DJI has become synonymous with consumer drones in much the same way Apple has with smartphones. It has set the benchmarks for drone performance and continues to do so, in terms of ease of use, stabilization, camera quality, and cost.

As the US moves to isolate its domestic drone market from foreign manufacturers, DJI is about to lose access to one of its most commercially valuable regions. For American users and industries, the short-term result is likely to be fewer choices, higher prices, and slower innovation. For DJI, it is a reminder that technological superiority does not automatically translate into political acceptance.

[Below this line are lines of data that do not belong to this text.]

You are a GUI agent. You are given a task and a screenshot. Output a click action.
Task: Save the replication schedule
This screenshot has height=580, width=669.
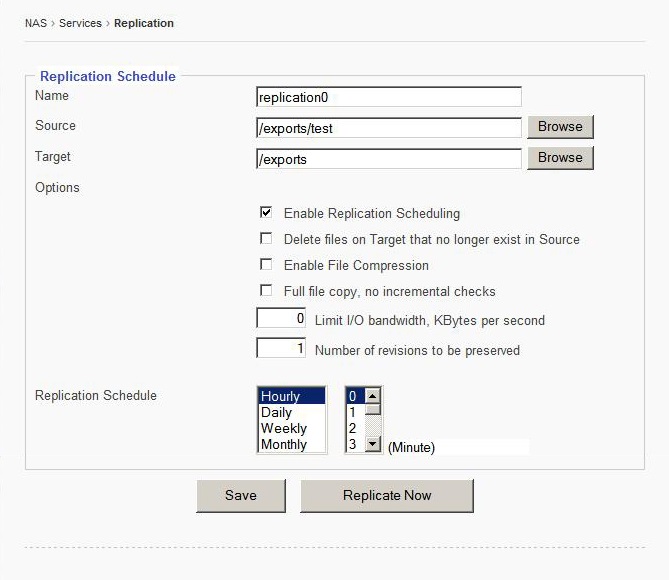pos(240,496)
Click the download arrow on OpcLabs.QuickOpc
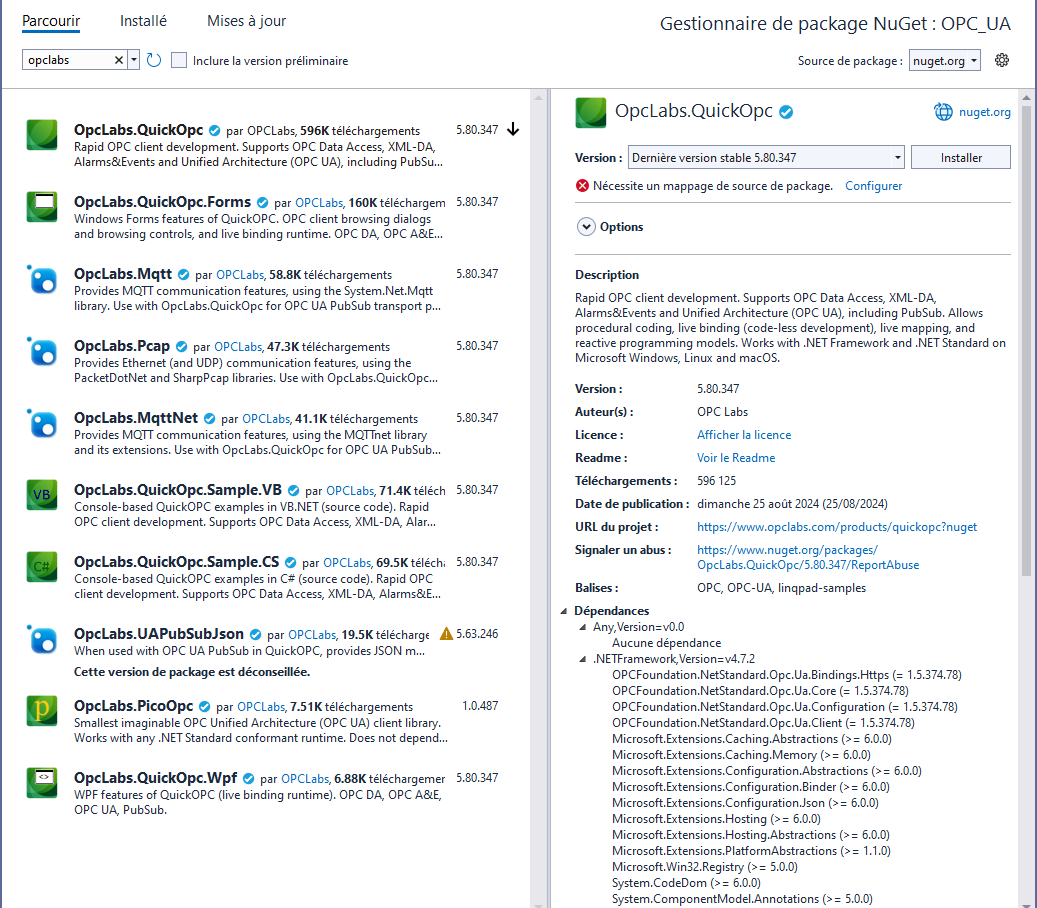The image size is (1037, 908). click(x=513, y=130)
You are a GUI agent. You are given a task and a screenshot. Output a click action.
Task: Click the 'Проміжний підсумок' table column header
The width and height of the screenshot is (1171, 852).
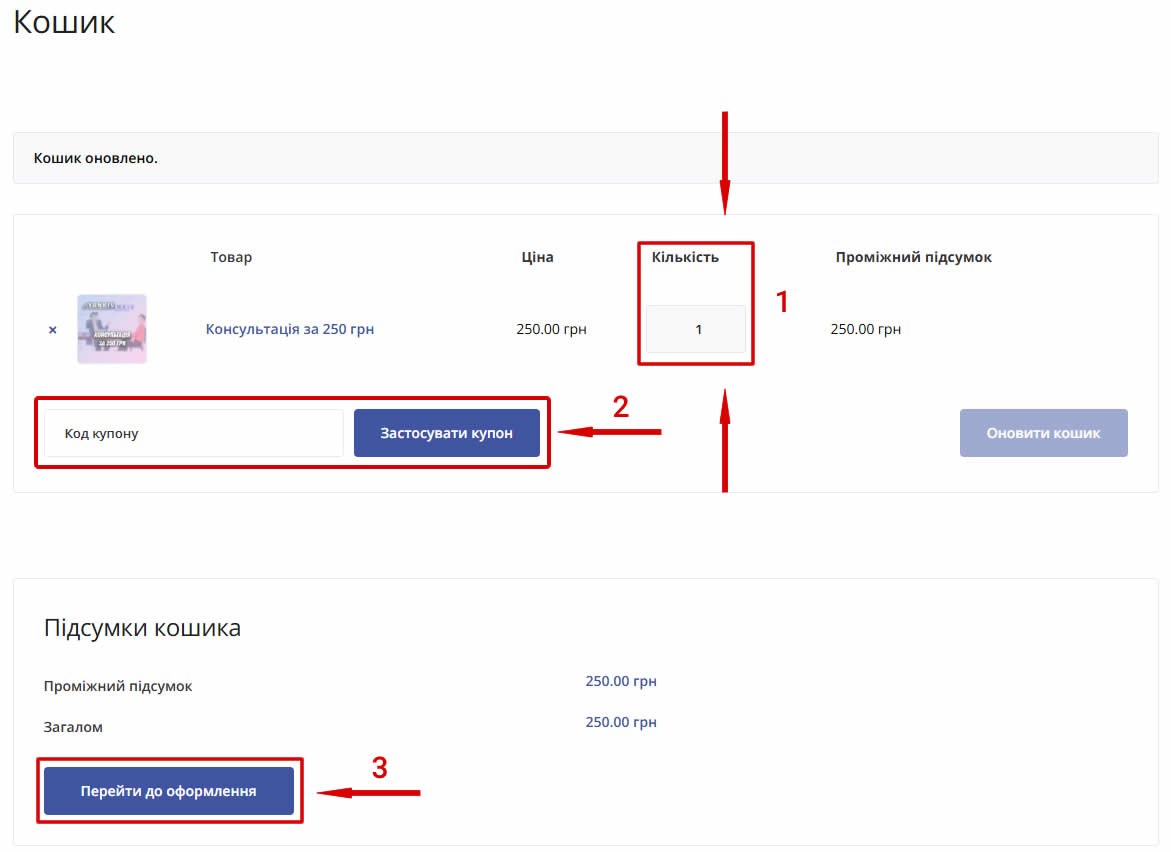point(913,257)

Yet the company’s future will be shaped less by whether it can build better drones than by whether it can navigate an increasingly fragmented global regulatory landscape.

“The main constraints will be political rather than technical. Market access and trust will be key,” Pereira says. “DJI’s future success will depend less on whether it can build better drones, and more on whether it can operate as a trusted global infrastructure technology provider.”

Rui Ma also notes the resilience of the DJI brand and its user base. “DJI has built an enormous amount of brand recognition and goodwill with users over the years, and I expect that loyalty will carry them wherever they’re allowed to operate. Just where they’re allowed to operate is an open question,” she says.